The most appealing aspect of becoming a PA was certainly, for me, the variety of positions one could have—surgical, office, or hospital—and in a wide variety of specialties. Unfortunately, I was interested in so many things that when I graduated I was not sure where I wanted to go. I accepted a position in thoracic surgery in Chicago. When my husband and I relocated to Pittsburgh 2 years later to be closer to his family, I couldn't see myself doing anything else. Although I work in one of the community hospitals in the University of Pittsburgh Medical Center (UPMC) system, we perform all major thoracic surgeries from lung resections to esophagectomies and everything in between at our facility. I spend my day in all aspects of patient care: first office visits, OR, hospital stay, postop, and follow up visits. I wouldn't have it any other way.


7:00 AM

I arrive at the hospital and stop at my office to print the list of today's inpatients. After grabbing a cup of coffee from the OR lounge, I go to preop and check in our first cases of the day. Thursdays are called "thoracic Thursdays" because we have two doctors operating all day, and clinic runs for most of the day. Our first cases are a thoracoscopic lung resection and a laparoscopic fundoplication. I check with the nurse anesthetist or the anesthesiologist to be sure we are all on the same page. For the lung resection case, we will use a single lumen endotracheal tube for the bronchoscopy; then the anesthesia team will change it to a double lumen endotracheal tube to achieve isolation on the operative side.
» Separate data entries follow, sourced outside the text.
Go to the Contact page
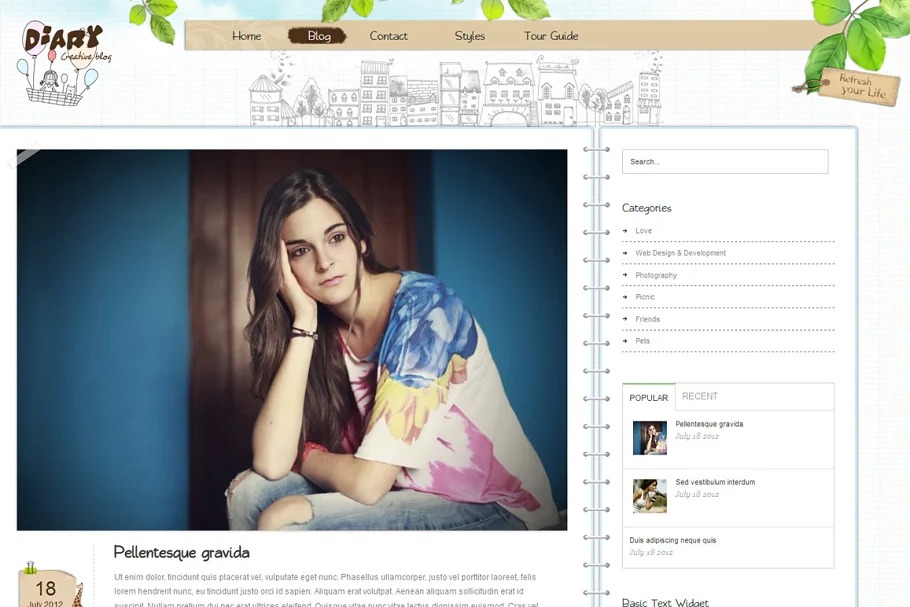This screenshot has height=607, width=910. [x=388, y=36]
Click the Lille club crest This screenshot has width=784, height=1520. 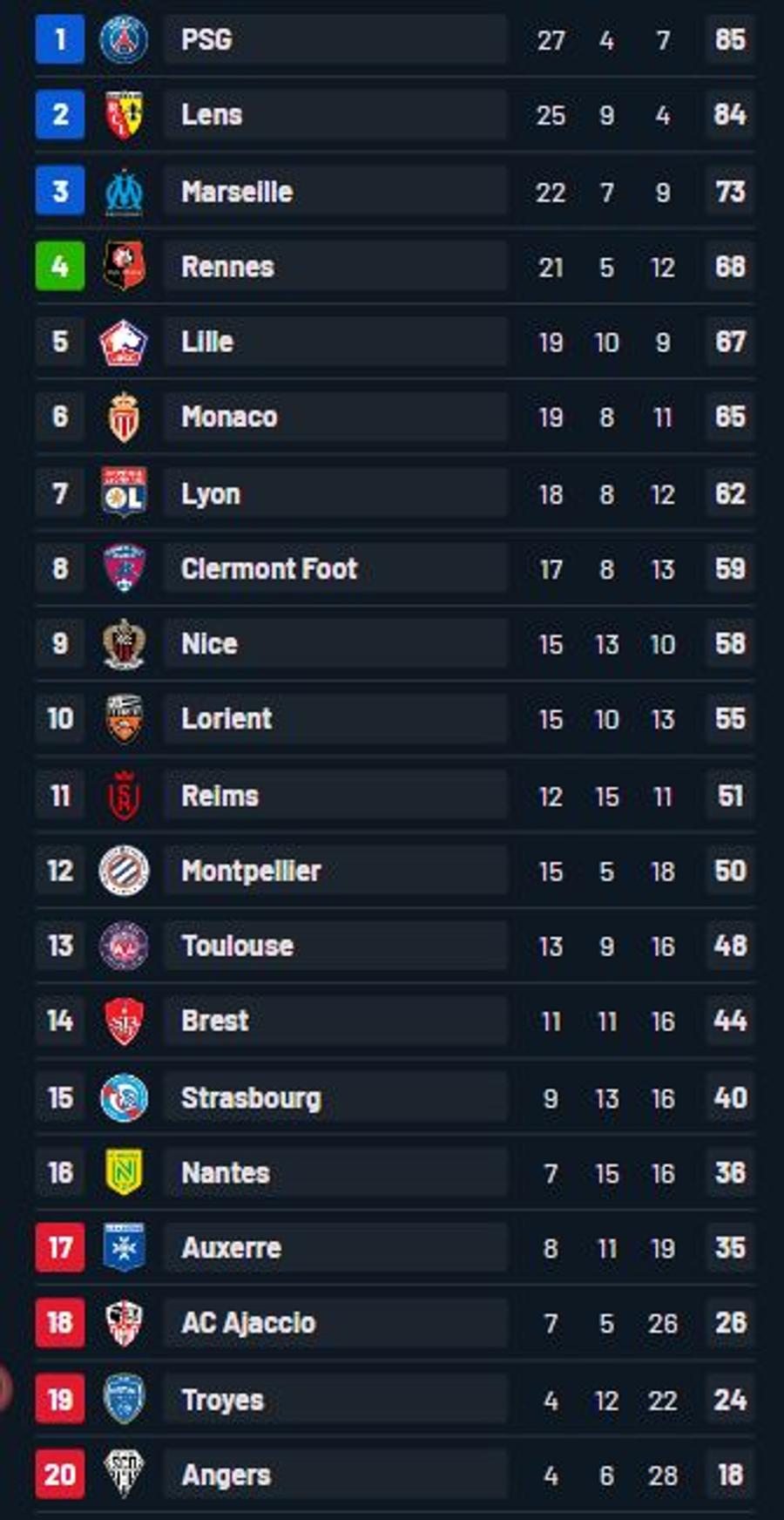(x=124, y=342)
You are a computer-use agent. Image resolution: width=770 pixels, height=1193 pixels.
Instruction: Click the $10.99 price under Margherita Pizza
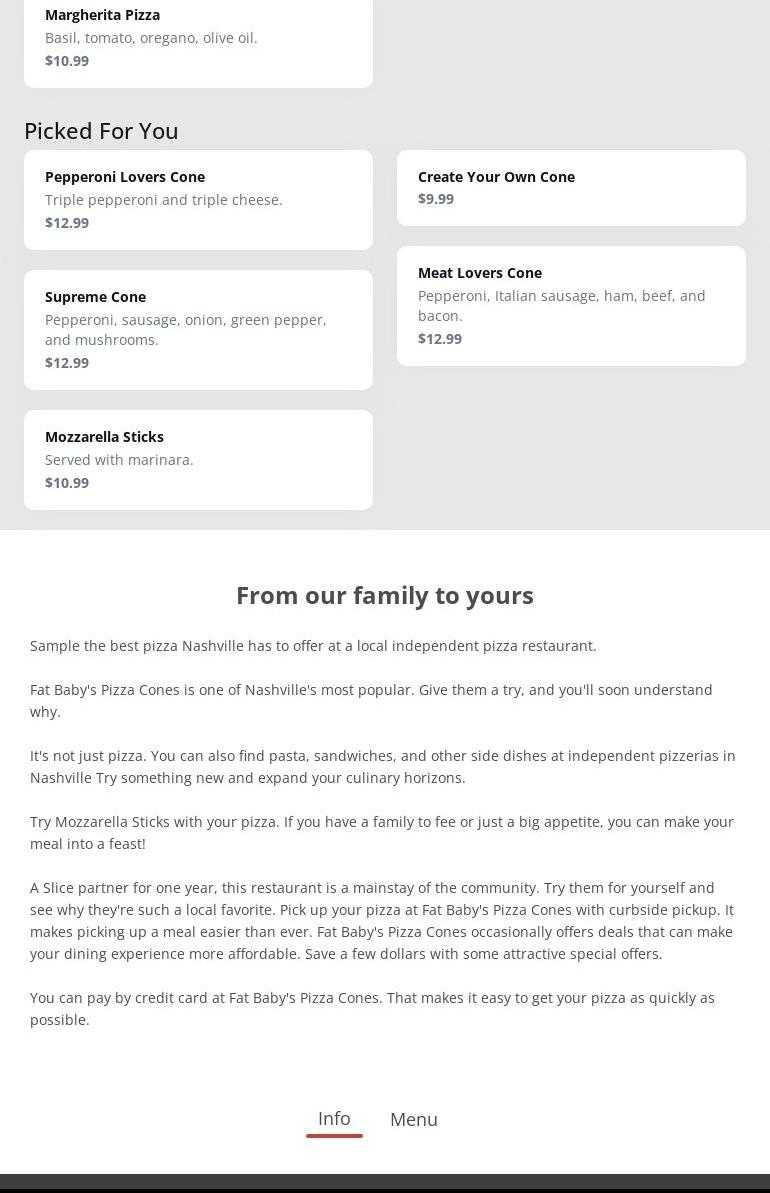click(x=67, y=61)
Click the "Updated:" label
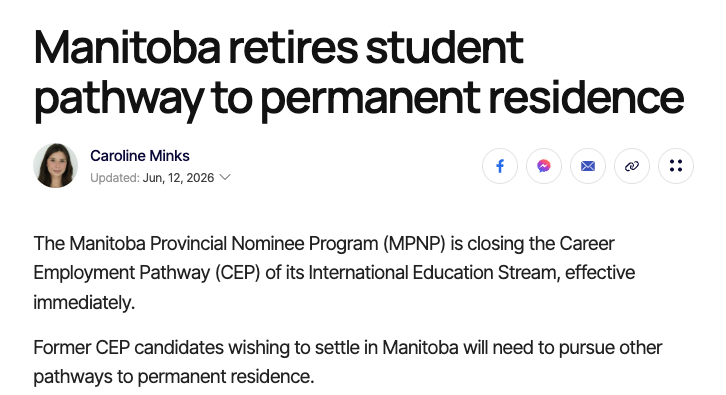The width and height of the screenshot is (726, 395). 115,178
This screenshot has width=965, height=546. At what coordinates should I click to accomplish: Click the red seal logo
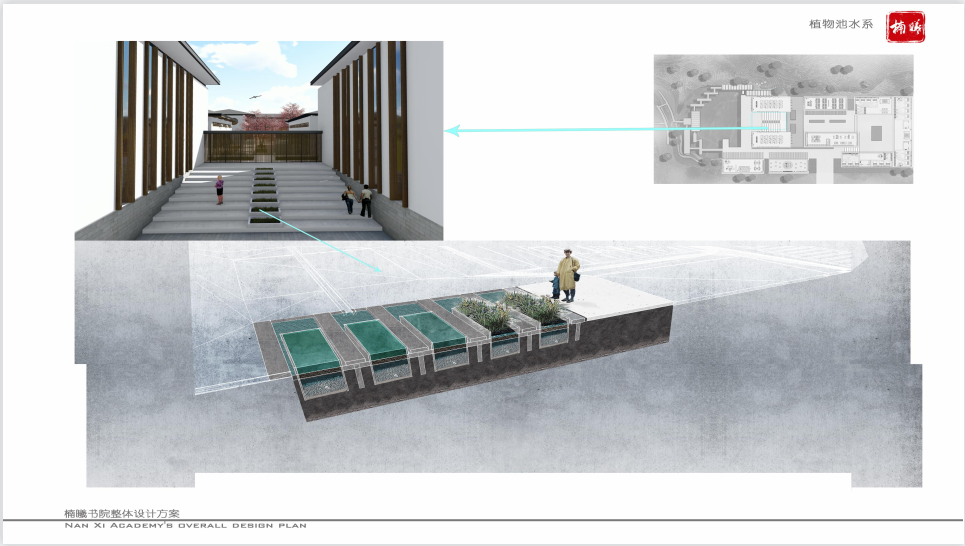click(x=906, y=27)
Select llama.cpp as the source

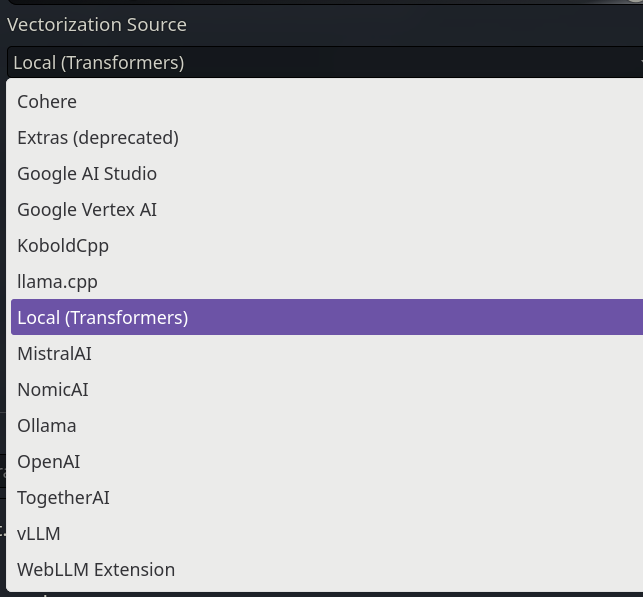(57, 282)
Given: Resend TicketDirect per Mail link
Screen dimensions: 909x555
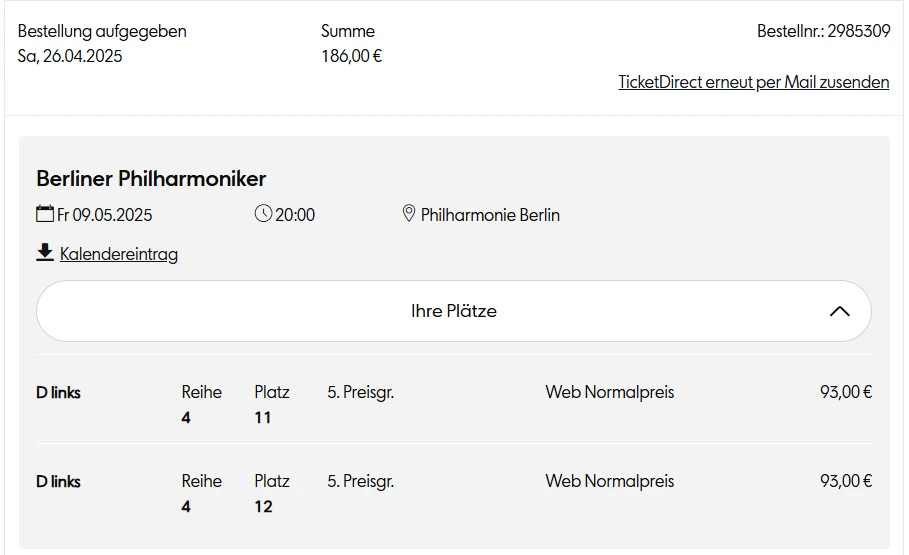Looking at the screenshot, I should tap(753, 82).
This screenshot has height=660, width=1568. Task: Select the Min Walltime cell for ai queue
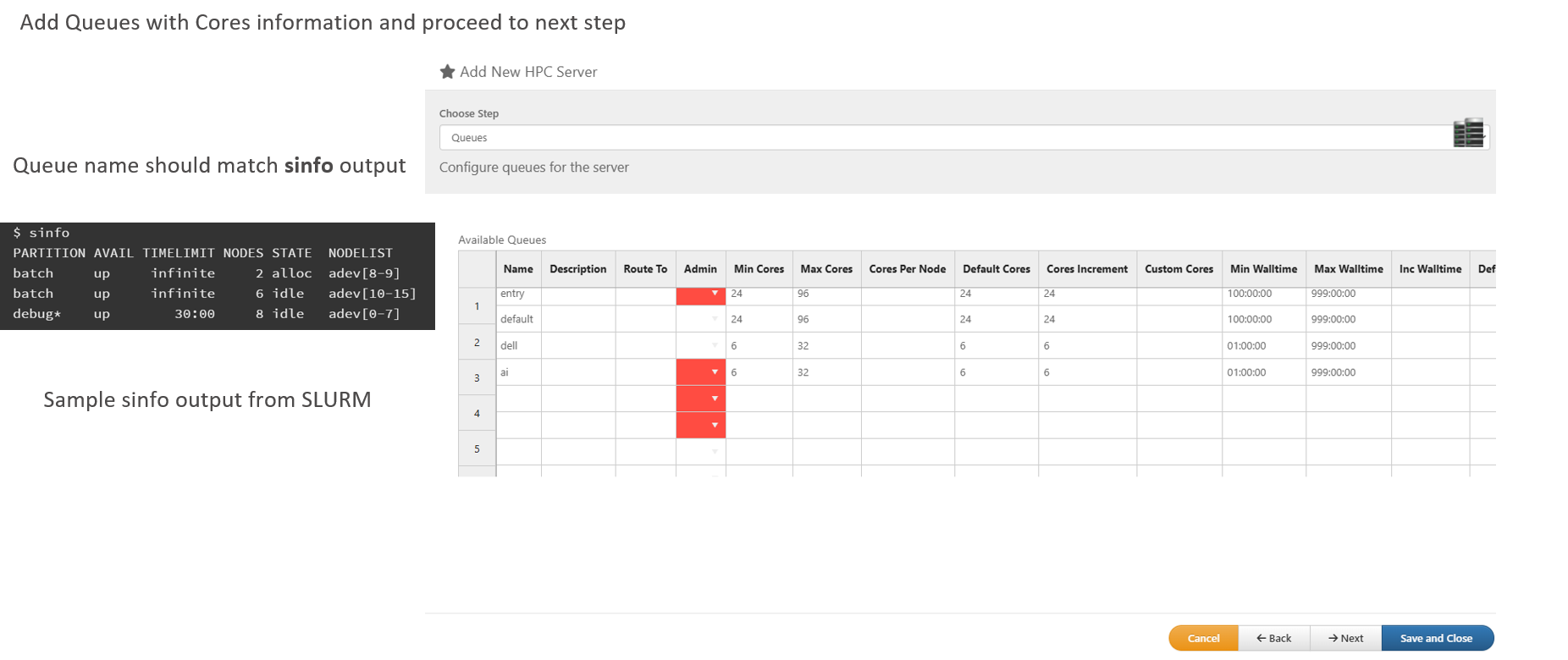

This patient will also have an arterial line placed prior to the operation for intra- and postoperative monitoring. I check the charts to verify that the consents and other paperwork are in order and then meet with the patient and family to go over any last minute questions or concerns. The lung resection patient's family asks about the hospital course, and I discuss details such as postop chest tube management and expectations for discharge.


7:30 AM


I accompany one of the patients to the OR and help set up the patient. The hospital is a teaching facility; therefore, plenty of residents and/or medical students are available to assist the surgeons. I supervise during the Foley catheter insertion and help position the lung resection patient in lateral decubitus position. After the patient is ready and the team scrubs in, I help the circulating nurse get the equipment into place; I then head out to the inpatient floor. Many of our patients participate in clinical investigations, which mainly entails tissue collection for genetic or proteomic research. I verify which studies the patients are involved in with the tissue collector as well as the circulation nurse to ensure that the appropriate sample is collected. 


8:15 AM

The intern and I meet on the surgical floor and run through the inpatient list. Most of our patients are doing well after their operations in the beginning of the week, and the majority of our work consists of discharge planning. We put some orders in through the computerized medical record. Then I attend the "bed huddle" with the case managers, charge nurse, and social worker to discuss patient dispositions. An elderly gentleman who underwent an esophagectomy a week ago is doing well but will need some home nursing as well as physical therapy when he is discharged. Also, he will need tube feeding supplies delivered to his house. Next, I take out a lung resection patient's chest tube and adjust her pain medicine from a patient-controlled analgesic to oral narcotics. She is happy to hear that she will most likely go home today if her pain is controlled on the oral narcotics and her chest x-ray this afternoon is satisfactory. 


10:00 AM

One attending physician is finished with his first case, and I meet him on the floor to do rounds. We review the day's x-rays and check for any pathology reports for patients. In the ICU, we meet briefly with the critical care attending to discuss issues on our patients there. We also brief the intensivist on the case coming in from the OR. We go to the surgical floor and meet with the lung resection patient whose chest tube I took out earlier. We inform her that she had a 2.7-cm adenocarcinoma in the left lower lobe. Fortunately, no mediastinal lymph nodes were involved, and the tumor did not invade the visceral pleural. She is staged as a T1b N0 MX non-small cell lung cancer, in other words, stage Ia. The patient is relieved by the news and ecstatic that she will not require any further treatment at this point. We explain the follow-up schedule to check for recurrent cancer and give her a card for her postoperative appointment. We finish seeing our patients on the surgical floor, and I put in any new orders from rounds and discharge the esophagectomy patient after he was seen by his surgeon.